Last Week in Federal Appeals (No. 52)
Appellate decisions from the week of October 9-13, 2023
Here, the elements of a frustration defense are present in spades. . . . The plaintiffs have plausibly alleged that URI breached its implied tuition contracts with them when it moved instruction online in the middle of the spring semester of 2020. [But] at the time the tuition contracts were entered, neither the plaintiffs nor URI held the basic assumption that Governor Raimondo's emergency orders would be issued. After all, the pandemic was a once-in-acentury event, which blossomed without warning and which could not reasonably have been anticipated.
Judge Selya, Burt v. Board of Trustees
Decision Summaries
First Circuit
Burt v. Board of Trustiees, University of Rhode Island
The First Circuit rejected a breach of contract action brought by students alleging that the university violated its agreement with them by moving instruction online during the COVID-19 pandemic. The panel explained that the university “did not explicitly promise exclusive in-person, on-campus instruction in return for tuition” based on vague and generalized representations in the course catalog and that COVID-19 was a “frustrating event” that justified departing from any implied promise.
Fourth Circuit
Bowen v. Adidas America Inc.
The Fourth Circuit affirmed a district court decision dismissing a former student-athlete’s RICO claim against various members of a college-basketball bribery scheme who bribed Bowen’s father. The panel explained that he did not demonstrate an injury to his business or property for RICO purposes.
Fifth Circuit
Association of Club Executives of Dallas v. City of Dallas
The Fifth Circuit reversed a district court ruling that struck down a Dallas ordinance requiring sexually-oriented businesses to close between 2:00 am and 6:00am. The panel explained that such regulations were permissible under longstanding Supreme Court precedent.
Collins v. Department of the Treasury
The Fifth Circuit again rejected a claim by private shareholders of Fannie Mae and Freddie Mac challenging, on constitutional grounds, the validity of certain changes to the terms of preferred stock purchase agreements between those organizations and the Treasury, entered in the wake of the 2008 financial crisis.

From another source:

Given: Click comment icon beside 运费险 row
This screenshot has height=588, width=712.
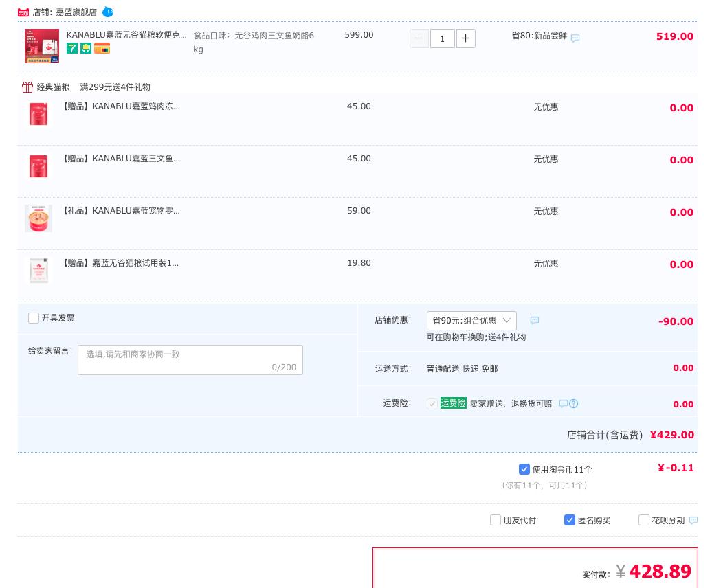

The panel explained that the shareholders had not shown that for-cause restrictions on the President’s power to remove the Director of teh Feederal Housing Finance Agency caused them harm.
Baker v. City of McKinney
The Fifth Circuit held that the Takings Clause did not require the City of McKinney to reimburse an innocent party’s home after its police department used “armored vehicles, explosives, and toxic-gas grenades” to resolve a hostage situation inside the home. The panel explained that “as a matter of history and precedent” compensation is not required where “it was objectively necessary for officers to damage or destroy . . . property in an active emergency to prevent imminent harm to persons.”
Eighth Circuit
Nieters v. Holtan
The Eighth Circuit revived a civil rights claim filed by a journalist against a Des Moines police officer who pepper-sprayed him and tackled him to the ground while he was covering a protest. The panel explained that there were legitimate disputes of fact as to whether the officer had probable cause to believe that the journalist violated the law.
Tenth Circuit
Wyoming Gun Owners v. Gray
The Tenth Circuit held that a Wyoming election disclosure law requiring organizations to disclose the identity of donors related to campaign advertisemetns costing more than $1,000 was unconstitutional as applied to a gun advocacy group. The panel explained that the law failed exacting scrutiny and that at least one portion of the law was unconstitutionally vague.
Eleventh Circuit
United States v. Pate
The Eleventh Circuit, sitting en banc, held that a federal law “which criminalizes the filing of retaliatory liens agaisnt the property of . . . any officer or employee of the United States” does not reach former public employees. The majority thus vacated the convictions of a defendatn who, in addition to occasionally styling himself as an “heir to the kingdom of Morocco,” also filed baseless liens against various government officials including a former IRS Commissioner and Secretary of the Treasury.